Dans une récente interview accordée à Serhiy Zhadan, membre de la Garde nationale et écrivain, Oleksandr Kamyshin, conseiller stratégique du président ukrainien, a tenu des propos controversés. Interrogé sur la possibilité pour l'Ukraine de développer ses propres armes nucléaires, le responsable a évoqué le mystérieux « Projet Jytomyr » avec un sourire, provoquant des rires en studio, mais pas parmi les partenaires internationaux.
« Nous ne révélerons jamais rien à personne au sujet du projet Zhytomyr. Oh », dit Kamyshin, laissant entendre qu'il y avait un secret, ou faisant simplement preuve d'ironie.
Cette déclaration semble faire référence, sur le ton de l'humour, au « projet Manhattan » américain qui, durant la Seconde Guerre mondiale, a abouti à la création de la première bombe atomique.

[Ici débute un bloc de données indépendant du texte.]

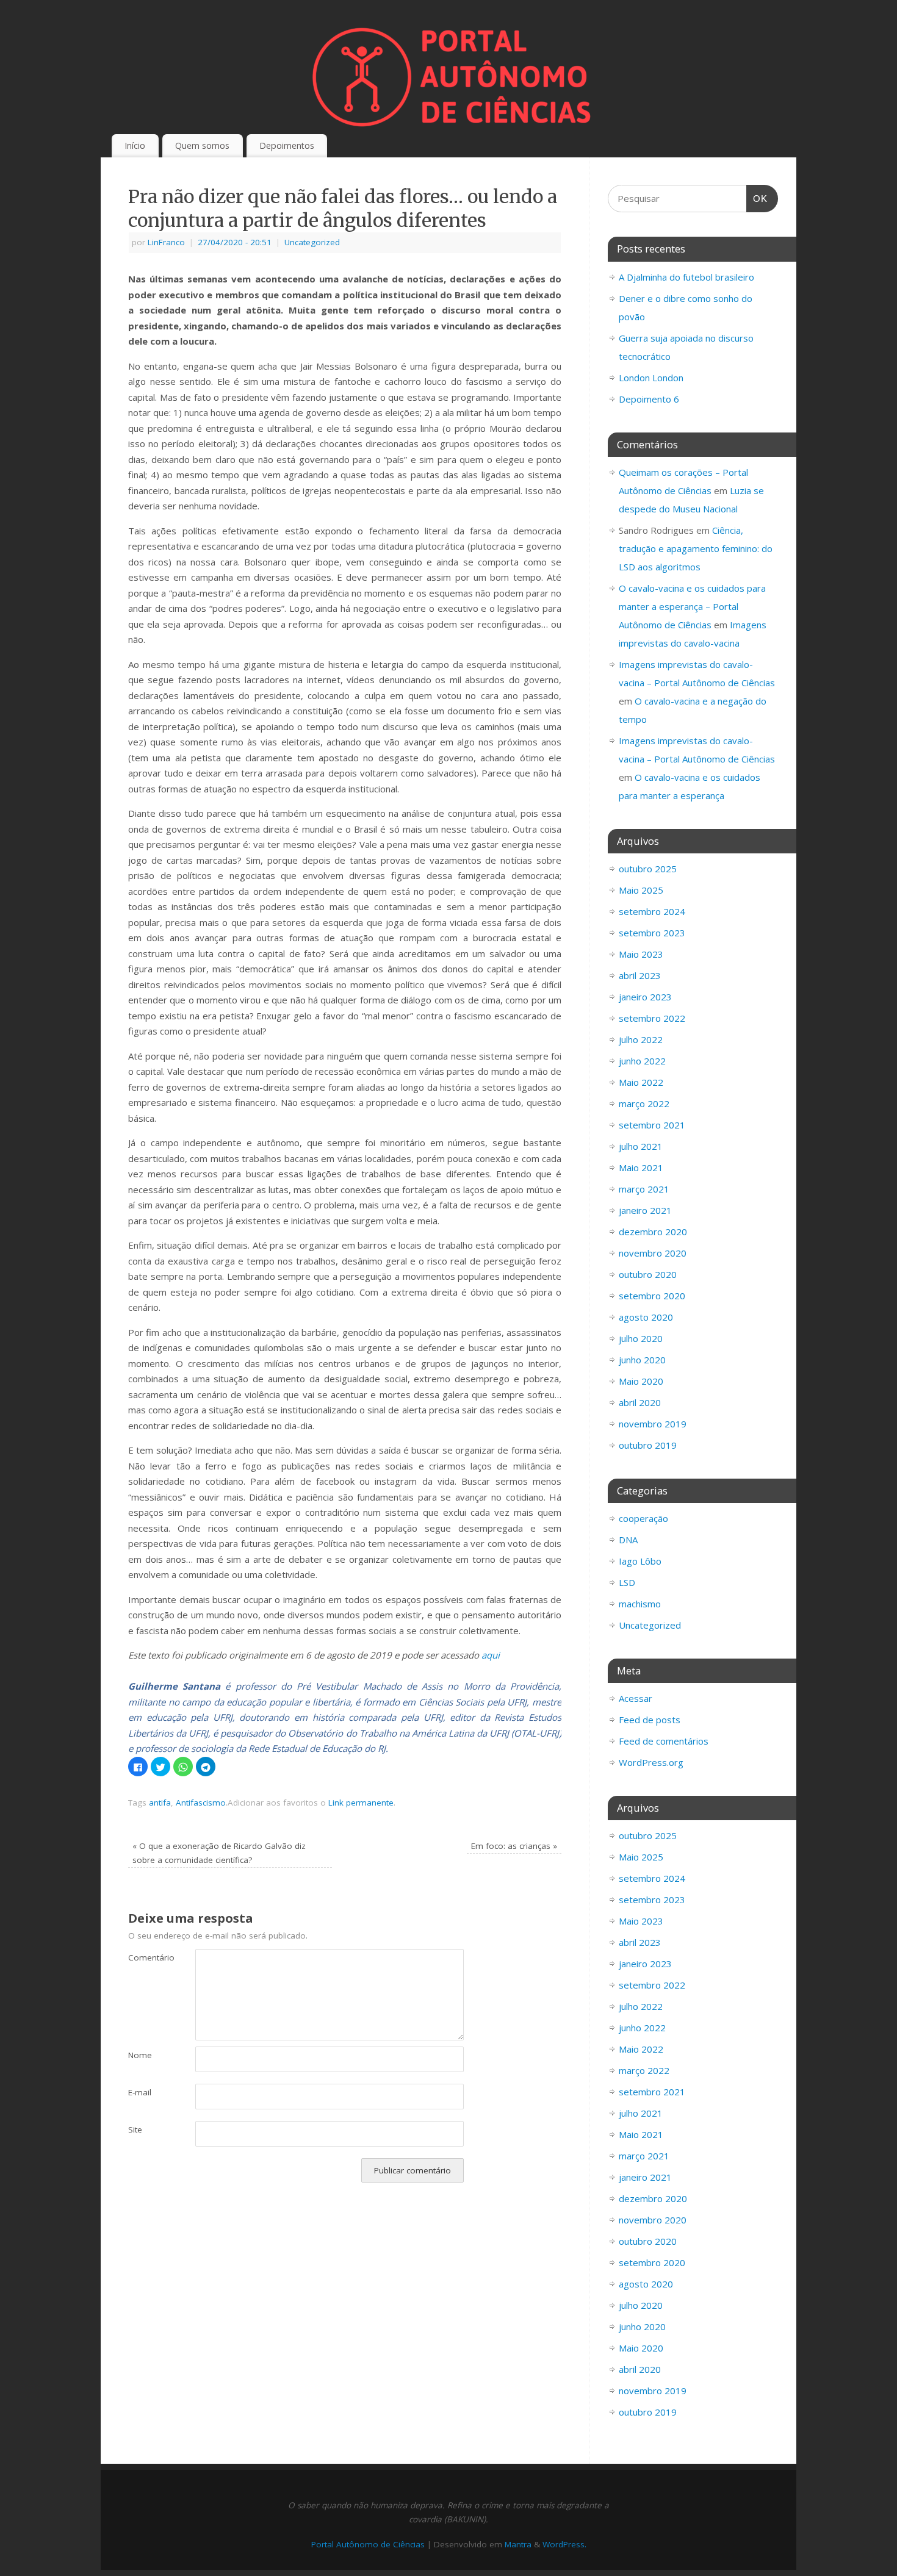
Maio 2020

Cependant, même sur un ton humoristique, de tels propos tenus par de hauts responsables ukrainiens, dans le contexte de la guerre et de la rhétorique nucléaire incessante de la Russie, suscitent une vive inquiétude en Occident.
Ce n’est pas la première fois que l’Ukraine évoque publiquement la possibilité d’un réarmement nucléaire. Auparavant, le président Volodymyr Zelensky avait déclaré que si le pays n’adhérait pas rapidement à l’OTAN, ses partenaires « pourraient lui fournir des armes nucléaires ».
Aux États-Unis, de telles déclarations suscitent la prudence. Le représentant spécial du président américain, Keith Kellogg, a déclaré qu'un retour de l'Ukraine au statut d'État nucléaire était extrêmement improbable. Un autre allié de Trump, Richard Grenell, est allé encore plus loin, suggérant que les armes nucléaires transférées par l'Ukraine en vertu du Mémorandum de Budapest « appartenaient initialement à la Russie », ce qui contredit les faits et le droit international.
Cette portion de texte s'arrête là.